Given /foo/bar/image.jpg?x=1&y=2, how do I obtain image.jpg?
https://stackoverflow.com/a/423385 provides a partial answer, but does not address the GET parameters.
4 Answers
You can use regex as others have suggested, but I find this more readable:
var src = '/foo/bar/image.jpg?x=1&y=2';
var img = src.split('/').pop().split('?')[0];
console.log(img);
1 Comment
user1032531
All answers work, and I can't tell which one is best, but this one is a couple of characters shorter than the rest and maybe more readable (at least for a regex hack like me!).
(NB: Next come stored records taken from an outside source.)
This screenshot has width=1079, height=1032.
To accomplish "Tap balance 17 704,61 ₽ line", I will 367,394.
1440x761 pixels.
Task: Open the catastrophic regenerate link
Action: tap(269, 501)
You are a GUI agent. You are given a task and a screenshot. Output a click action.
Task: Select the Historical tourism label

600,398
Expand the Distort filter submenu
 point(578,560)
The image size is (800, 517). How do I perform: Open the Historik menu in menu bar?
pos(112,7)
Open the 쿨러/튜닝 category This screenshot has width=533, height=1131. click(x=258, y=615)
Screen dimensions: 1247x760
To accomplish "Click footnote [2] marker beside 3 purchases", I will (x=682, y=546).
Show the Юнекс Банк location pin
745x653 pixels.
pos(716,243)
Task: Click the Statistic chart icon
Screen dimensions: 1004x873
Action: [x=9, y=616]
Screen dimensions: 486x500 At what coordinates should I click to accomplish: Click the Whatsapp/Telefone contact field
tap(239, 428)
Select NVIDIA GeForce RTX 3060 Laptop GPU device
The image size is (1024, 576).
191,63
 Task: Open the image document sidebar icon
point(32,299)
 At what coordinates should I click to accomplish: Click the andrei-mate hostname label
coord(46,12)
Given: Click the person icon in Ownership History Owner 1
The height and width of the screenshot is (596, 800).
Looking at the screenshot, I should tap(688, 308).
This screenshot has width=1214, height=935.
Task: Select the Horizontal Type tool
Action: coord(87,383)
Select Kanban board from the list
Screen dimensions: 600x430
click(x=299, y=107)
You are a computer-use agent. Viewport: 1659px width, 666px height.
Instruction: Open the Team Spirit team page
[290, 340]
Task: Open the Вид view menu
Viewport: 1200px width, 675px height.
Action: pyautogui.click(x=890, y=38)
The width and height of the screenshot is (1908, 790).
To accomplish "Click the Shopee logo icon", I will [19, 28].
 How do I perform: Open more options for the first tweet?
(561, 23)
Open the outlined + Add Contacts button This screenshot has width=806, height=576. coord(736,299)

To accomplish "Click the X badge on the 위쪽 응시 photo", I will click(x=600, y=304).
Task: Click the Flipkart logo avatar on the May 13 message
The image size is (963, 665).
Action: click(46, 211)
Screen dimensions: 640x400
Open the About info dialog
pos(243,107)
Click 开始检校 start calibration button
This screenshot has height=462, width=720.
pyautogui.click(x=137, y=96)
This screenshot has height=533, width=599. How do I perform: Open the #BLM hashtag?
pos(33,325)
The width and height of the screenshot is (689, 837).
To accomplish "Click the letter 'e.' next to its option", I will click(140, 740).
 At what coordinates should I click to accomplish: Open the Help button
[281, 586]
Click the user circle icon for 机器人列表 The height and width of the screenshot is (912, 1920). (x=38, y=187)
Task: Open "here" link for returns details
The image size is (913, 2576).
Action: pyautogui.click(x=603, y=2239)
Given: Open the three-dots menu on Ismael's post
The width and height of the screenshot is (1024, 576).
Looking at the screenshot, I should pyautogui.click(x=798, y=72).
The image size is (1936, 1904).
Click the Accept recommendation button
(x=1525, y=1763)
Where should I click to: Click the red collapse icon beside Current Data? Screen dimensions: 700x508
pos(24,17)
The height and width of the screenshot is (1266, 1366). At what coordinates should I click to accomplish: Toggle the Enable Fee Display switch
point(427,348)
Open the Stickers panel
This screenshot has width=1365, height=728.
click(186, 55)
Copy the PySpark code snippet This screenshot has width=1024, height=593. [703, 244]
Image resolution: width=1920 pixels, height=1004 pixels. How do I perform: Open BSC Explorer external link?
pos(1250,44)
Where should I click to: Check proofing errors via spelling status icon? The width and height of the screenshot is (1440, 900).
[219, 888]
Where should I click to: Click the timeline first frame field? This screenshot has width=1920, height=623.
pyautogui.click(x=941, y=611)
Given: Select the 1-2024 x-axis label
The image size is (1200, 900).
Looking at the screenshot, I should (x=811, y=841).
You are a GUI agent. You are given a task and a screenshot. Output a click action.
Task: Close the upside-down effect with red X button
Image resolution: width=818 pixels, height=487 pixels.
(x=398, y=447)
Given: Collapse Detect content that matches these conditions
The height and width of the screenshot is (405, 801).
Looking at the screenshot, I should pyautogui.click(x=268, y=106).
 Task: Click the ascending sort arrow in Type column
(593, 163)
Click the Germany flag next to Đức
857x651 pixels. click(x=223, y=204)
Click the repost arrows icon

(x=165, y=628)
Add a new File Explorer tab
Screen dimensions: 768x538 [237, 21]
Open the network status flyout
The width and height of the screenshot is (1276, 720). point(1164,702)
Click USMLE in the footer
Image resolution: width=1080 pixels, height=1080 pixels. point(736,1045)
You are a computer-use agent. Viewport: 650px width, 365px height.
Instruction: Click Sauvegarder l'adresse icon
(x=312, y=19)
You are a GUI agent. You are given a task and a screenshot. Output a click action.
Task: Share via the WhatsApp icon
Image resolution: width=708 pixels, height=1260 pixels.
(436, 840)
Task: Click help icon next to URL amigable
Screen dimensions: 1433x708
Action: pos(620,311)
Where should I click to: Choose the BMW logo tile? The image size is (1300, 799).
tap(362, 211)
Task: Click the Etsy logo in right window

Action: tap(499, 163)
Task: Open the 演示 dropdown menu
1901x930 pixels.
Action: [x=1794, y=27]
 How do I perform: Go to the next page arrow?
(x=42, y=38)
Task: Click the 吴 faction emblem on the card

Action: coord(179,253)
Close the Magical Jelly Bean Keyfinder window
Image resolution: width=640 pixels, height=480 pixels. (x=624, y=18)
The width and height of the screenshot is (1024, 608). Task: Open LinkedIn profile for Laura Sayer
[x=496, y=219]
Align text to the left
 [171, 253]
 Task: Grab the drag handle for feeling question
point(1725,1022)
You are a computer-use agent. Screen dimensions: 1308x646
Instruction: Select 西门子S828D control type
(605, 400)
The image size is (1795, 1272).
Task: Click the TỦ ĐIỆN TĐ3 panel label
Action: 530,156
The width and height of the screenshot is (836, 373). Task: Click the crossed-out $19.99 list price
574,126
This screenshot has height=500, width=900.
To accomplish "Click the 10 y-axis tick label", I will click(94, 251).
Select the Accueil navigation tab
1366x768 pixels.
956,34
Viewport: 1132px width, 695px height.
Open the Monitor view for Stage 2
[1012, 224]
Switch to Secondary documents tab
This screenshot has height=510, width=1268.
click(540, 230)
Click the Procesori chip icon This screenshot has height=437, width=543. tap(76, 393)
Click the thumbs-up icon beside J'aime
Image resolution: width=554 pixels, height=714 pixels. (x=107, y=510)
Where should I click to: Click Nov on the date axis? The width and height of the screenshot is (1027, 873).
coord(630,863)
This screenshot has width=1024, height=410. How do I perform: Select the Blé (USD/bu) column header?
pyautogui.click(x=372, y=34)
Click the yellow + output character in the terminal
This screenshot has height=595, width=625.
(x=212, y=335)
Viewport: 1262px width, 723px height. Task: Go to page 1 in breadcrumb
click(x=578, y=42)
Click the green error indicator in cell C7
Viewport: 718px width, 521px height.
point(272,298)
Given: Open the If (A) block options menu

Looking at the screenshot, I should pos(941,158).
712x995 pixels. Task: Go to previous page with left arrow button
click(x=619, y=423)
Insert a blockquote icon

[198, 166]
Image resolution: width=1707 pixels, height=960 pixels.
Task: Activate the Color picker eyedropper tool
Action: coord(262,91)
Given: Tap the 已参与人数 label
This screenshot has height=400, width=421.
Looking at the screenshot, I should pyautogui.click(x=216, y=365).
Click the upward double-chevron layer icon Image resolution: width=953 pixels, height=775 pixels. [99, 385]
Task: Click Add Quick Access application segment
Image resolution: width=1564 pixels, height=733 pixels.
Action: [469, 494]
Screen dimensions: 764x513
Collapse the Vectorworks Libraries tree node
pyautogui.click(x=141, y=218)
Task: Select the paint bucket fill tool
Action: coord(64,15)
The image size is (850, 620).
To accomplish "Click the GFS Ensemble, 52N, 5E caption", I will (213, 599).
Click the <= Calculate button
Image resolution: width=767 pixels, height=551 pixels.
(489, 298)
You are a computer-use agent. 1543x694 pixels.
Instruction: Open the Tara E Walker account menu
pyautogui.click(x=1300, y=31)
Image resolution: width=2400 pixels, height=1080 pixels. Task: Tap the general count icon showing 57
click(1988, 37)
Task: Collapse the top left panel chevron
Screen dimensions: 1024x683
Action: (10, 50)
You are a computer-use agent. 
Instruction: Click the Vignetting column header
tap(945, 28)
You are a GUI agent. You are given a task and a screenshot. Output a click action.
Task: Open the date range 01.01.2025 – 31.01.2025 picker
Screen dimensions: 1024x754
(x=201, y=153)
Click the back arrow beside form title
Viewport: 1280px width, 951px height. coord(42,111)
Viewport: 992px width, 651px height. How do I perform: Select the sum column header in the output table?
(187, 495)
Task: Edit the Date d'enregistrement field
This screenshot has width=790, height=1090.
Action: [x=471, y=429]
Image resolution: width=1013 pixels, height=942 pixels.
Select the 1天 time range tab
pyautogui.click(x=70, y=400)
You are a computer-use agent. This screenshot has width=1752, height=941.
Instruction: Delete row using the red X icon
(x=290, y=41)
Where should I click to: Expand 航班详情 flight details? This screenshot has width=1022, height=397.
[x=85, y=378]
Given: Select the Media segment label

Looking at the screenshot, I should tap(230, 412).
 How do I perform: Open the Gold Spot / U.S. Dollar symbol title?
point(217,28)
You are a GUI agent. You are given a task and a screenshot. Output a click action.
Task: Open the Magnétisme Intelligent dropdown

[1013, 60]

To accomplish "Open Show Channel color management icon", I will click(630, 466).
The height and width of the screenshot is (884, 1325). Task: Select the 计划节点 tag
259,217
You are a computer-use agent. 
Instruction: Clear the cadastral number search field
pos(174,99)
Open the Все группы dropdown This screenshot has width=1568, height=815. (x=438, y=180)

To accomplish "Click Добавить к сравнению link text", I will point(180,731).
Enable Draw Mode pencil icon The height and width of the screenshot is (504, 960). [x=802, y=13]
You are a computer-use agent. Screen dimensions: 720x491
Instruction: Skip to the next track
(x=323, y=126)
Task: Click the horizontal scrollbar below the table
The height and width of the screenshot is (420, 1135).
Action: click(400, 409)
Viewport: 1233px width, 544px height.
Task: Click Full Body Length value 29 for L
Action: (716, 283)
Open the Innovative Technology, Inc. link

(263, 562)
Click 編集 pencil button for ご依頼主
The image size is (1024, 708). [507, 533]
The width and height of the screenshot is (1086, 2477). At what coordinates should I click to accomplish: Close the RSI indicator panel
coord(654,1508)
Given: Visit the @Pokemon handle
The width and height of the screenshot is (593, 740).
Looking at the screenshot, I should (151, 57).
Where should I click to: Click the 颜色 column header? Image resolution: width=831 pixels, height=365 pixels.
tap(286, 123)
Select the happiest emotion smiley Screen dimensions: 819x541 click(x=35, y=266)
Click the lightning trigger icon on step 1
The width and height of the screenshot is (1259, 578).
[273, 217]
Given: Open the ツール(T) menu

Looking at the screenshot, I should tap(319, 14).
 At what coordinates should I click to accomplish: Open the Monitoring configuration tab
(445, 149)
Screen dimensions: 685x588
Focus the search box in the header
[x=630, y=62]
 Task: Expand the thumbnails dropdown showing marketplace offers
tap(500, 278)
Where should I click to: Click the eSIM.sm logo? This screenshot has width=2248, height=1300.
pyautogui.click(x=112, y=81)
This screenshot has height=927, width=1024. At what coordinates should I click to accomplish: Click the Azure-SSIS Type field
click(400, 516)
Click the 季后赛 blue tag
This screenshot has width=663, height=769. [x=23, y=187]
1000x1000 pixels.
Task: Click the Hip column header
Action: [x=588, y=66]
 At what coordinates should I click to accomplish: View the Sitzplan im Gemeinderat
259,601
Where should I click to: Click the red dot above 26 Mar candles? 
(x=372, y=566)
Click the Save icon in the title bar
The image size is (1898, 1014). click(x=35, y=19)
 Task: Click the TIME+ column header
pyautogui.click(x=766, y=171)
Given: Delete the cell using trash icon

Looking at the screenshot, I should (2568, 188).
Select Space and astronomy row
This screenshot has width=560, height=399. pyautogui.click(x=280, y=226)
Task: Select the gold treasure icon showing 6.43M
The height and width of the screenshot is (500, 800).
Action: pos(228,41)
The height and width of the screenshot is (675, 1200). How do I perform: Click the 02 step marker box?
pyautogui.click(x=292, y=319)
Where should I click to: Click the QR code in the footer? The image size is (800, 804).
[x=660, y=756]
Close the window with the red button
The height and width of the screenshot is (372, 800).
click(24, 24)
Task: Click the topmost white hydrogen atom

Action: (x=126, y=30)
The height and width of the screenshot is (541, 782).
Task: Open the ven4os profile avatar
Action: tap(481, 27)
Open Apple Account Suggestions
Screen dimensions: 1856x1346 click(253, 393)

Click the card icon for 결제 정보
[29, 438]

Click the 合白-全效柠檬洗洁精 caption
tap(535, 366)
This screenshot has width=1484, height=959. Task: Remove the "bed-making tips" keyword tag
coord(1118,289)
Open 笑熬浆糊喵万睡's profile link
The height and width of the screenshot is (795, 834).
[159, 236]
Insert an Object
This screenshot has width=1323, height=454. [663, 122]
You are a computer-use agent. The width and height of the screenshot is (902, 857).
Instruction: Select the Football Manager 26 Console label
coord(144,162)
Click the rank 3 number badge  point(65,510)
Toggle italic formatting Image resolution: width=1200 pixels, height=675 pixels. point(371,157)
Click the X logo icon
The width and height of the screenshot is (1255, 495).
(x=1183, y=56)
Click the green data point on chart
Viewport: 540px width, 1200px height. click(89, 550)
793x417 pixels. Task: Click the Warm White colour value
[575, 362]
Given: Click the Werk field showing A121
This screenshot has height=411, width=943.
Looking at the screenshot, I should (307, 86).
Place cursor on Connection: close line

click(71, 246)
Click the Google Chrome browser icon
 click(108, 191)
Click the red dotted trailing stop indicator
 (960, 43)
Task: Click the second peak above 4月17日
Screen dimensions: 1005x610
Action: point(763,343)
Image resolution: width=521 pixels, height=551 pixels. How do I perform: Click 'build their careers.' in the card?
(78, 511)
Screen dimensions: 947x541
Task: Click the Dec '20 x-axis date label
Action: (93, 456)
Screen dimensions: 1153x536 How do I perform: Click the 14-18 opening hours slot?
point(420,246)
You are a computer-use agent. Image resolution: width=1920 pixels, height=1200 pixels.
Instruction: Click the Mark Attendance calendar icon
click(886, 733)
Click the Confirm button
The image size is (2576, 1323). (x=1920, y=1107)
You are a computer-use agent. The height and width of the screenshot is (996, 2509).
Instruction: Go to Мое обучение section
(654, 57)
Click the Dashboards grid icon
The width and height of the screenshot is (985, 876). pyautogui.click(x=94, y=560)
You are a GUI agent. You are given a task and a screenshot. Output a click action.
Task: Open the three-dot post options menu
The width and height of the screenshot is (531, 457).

Since the ? symbol separates the GET parameters from the URL, you can
str=str.split("?")[0]
filename = str.replace(/^.*[\/]/, '')
Comments
You can use this regex:
/\/([^?\/]+(?=\?|$))/
and use captured grpup #1.
/ # matches a literal /
[^?\/]+ # matches 1 or more of any char that is not ? or /
(?=\?|$) # is a lookahead to assert that next position is ? or end of line
2 Comments
user1032531
Includes a leading forward-slash. Thanks for the explanation,however!
anubhava
NO it doesn't include
/ in captured group. I wrote clearly use captured grpup #1 in my answer.Try:
var str = "/foo/bar/image.jpg?x=1&y=2";
var fileName = str.split('/').slice(-1)[0].split('?')[0];
or, for a regex method:
var fileName = str.split('/').slice(-1)[0].match(/[^?]+/)[0];
/foo/bar/image.jpg?x=1&y=2is thesrcof an image, and not the page URL. Does your recommendation still apply?